Two days ago, I attended a Gentle Yoga class at a local studio. Soon after class started, I entered an altered state. Initially I felt really compelled to cry, so I stopped following the instructor and just sat still, letting myself cry. Part of it was gender dysphoria, but there was definitely something more or other than that, that I couldn’t name.
Then, I suddenly became overwhelmed with ecstasy. I was shaking, and my breathing changed. I had such an urgent feeling of needing to search for something, to figure out what did all of this mean. In some moments, I even felt an urge to do various things that would have been considered disturbing or bizarre, and it took much effort to prevent myself from doing those things. At one point, I tried escaping to the bathroom to calm myself down, but when I came back to the yoga room, the ecstasy immediately returned.
I could no longer follow the instructor at all, so I just experimented with various resting postures in attempt to ground myself. I repeatedly cried from bewilderment and from the intensity of it all. My senses were also over-activated: my vision felt like it was vibrating, and my sense of touch began to overreact to things like the texture of a yoga blanket. It very much felt like mania. But was it? Did I want to label it as such?
After class, I chatted with the owner of the studio about what I just went through, asking her if she had ever experienced ecstasy while doing yoga. She told me that she had, but not as intensely as I did. It is not an uncommon experience; yoga texts speak of things like kundalini rushes, which are considered a byproduct of yoga practice rather than a goal of it. She expressed hope that with further practice, I might become more capable of managing these experiences.
I eventually calmed down enough to drive home safely. Unlike during a manic episode, I was able to sleep normally that night and be emotionally reset the next day.

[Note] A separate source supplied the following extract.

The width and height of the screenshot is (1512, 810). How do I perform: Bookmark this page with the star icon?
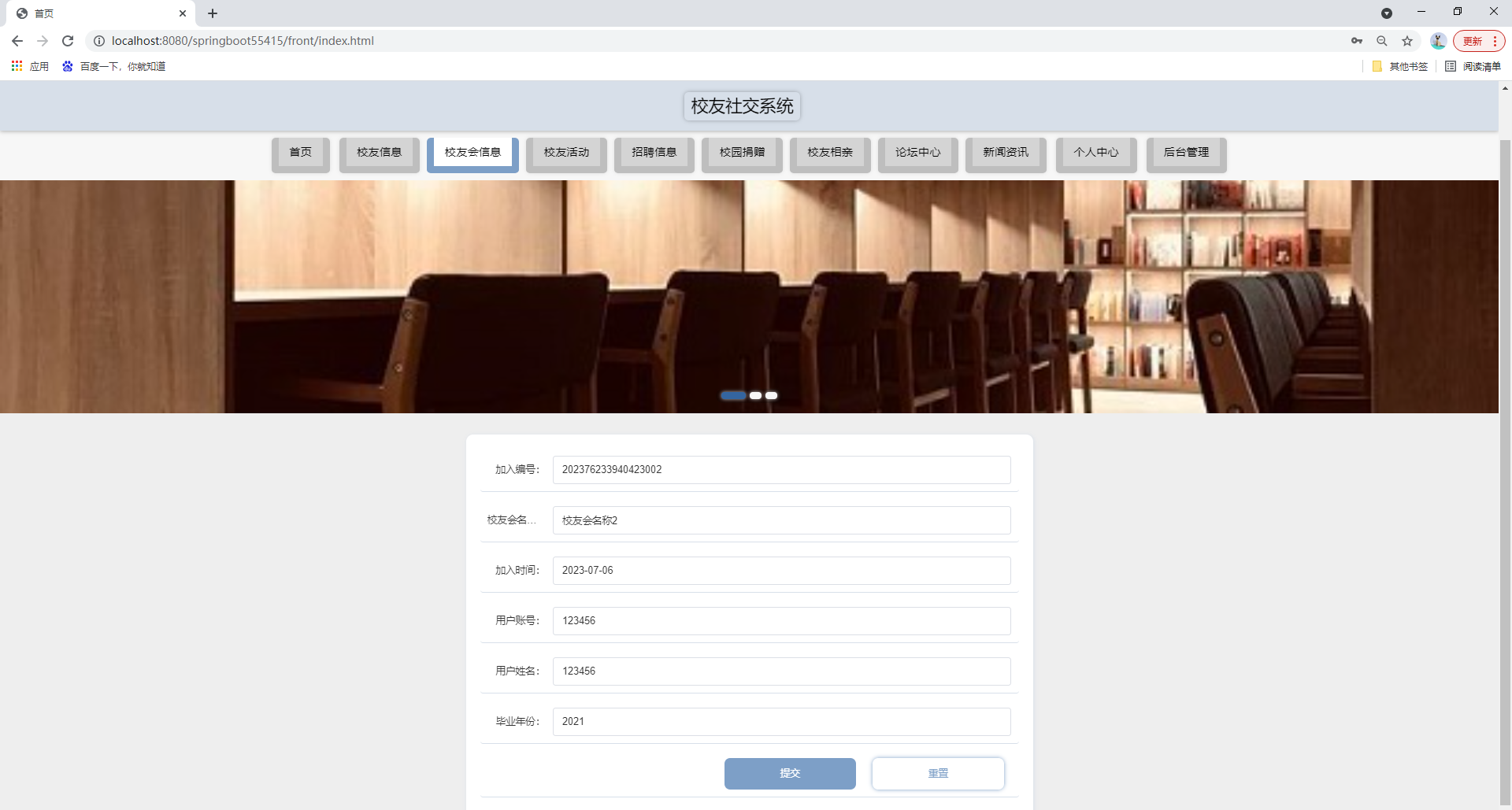1407,40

My meds do seem to prevent mania from fully taking hold by forcing me to sleep. Still, I’ve been particularly moody this week, suggesting that my brain is trying to enter an episode. Or perhaps it suggests that my spirit is truly yearning for something, as I felt during the yoga class. What’s the difference?

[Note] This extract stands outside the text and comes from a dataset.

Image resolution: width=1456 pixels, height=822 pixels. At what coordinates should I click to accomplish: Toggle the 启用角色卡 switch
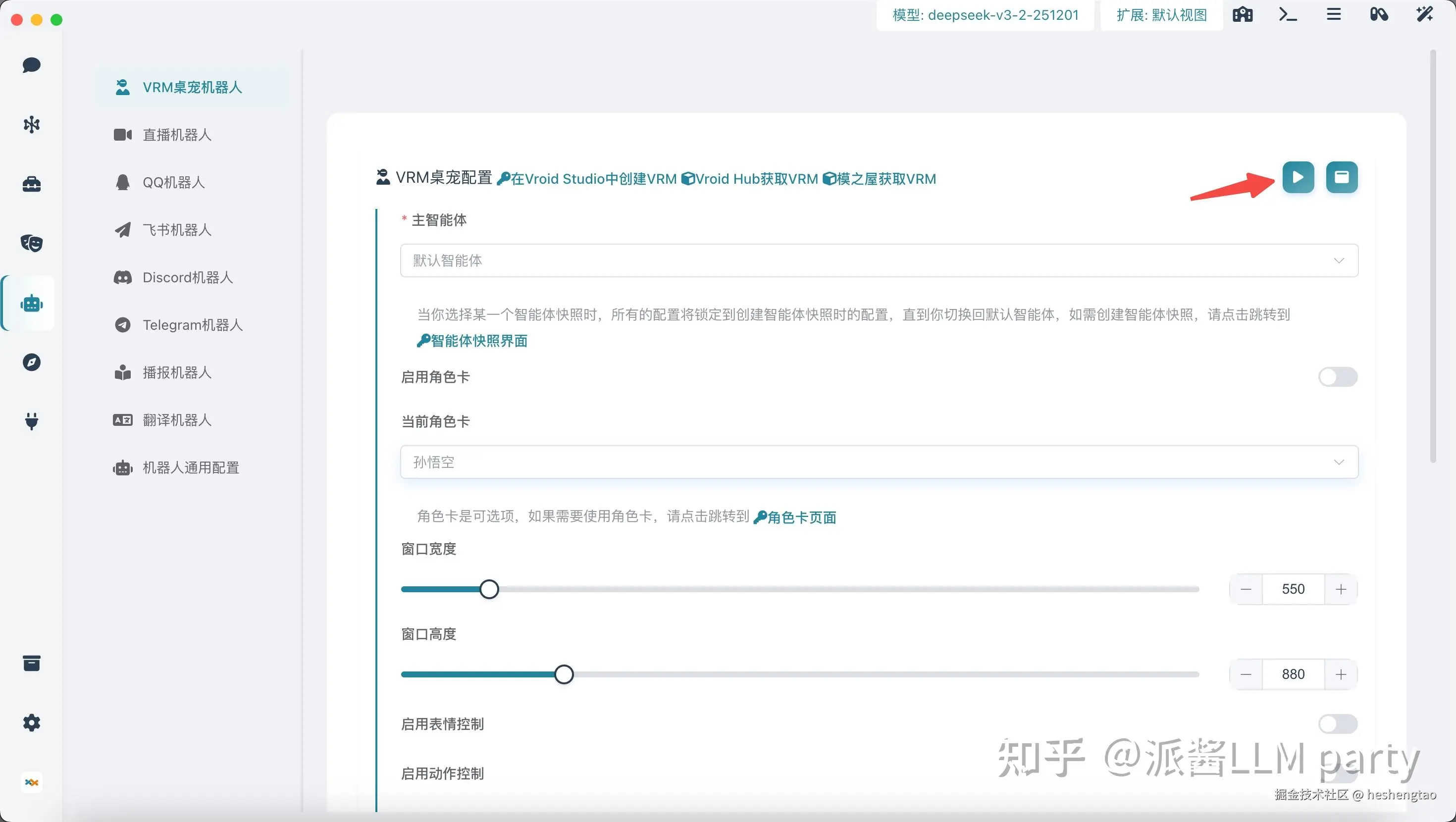tap(1337, 377)
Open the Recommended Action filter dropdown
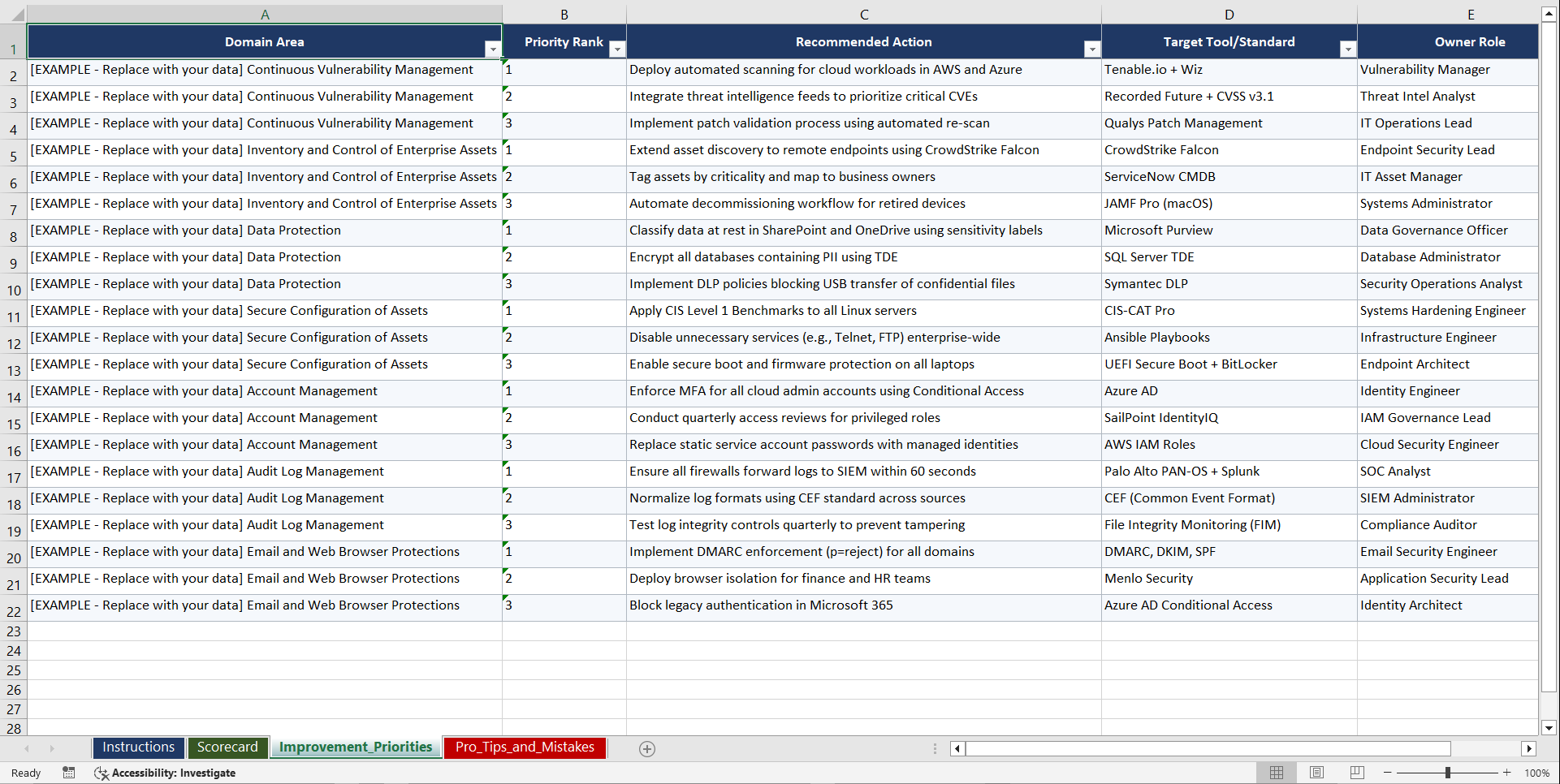Image resolution: width=1560 pixels, height=784 pixels. pos(1092,49)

Many people with bipolar disorder perceive it as their brain being sick and needing medication to be stable. For them, mood episodes might seem to come out of the blue. But I’ve never had a mood episode that hasn’t been full of meaning. Intense emotions bring attention to questions that I need to mull over and aspects of life that aren’t satisfying me. Mania and depression are debilitating, but the emotions at their root are trying to tell me something.

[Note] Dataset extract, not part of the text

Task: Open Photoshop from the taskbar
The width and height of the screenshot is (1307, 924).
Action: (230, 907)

So perhaps I’ve arrived at a compromise: I still can feel very intense emotions, but my medications and self-regulation skills prevent them from fully taking over and wrecking my life. The ecstasy I felt during yoga class was likely enhanced by my bipolar mind, but there is nothing inherently pathological about it. It reaffirmed for me the importance of spirituality in my life and the need for me to be supported in integrating my bipolar states and not just medicate them away. Because of it, I started wondering about perhaps pursuing a spiritual career, in particular that of an interfaith chaplain. Some might find that a little surprising for me to consider, but it’s very consistent with my long-term interests and values. Regardless of what I eventually choose, rethinking my career goals is clarifying.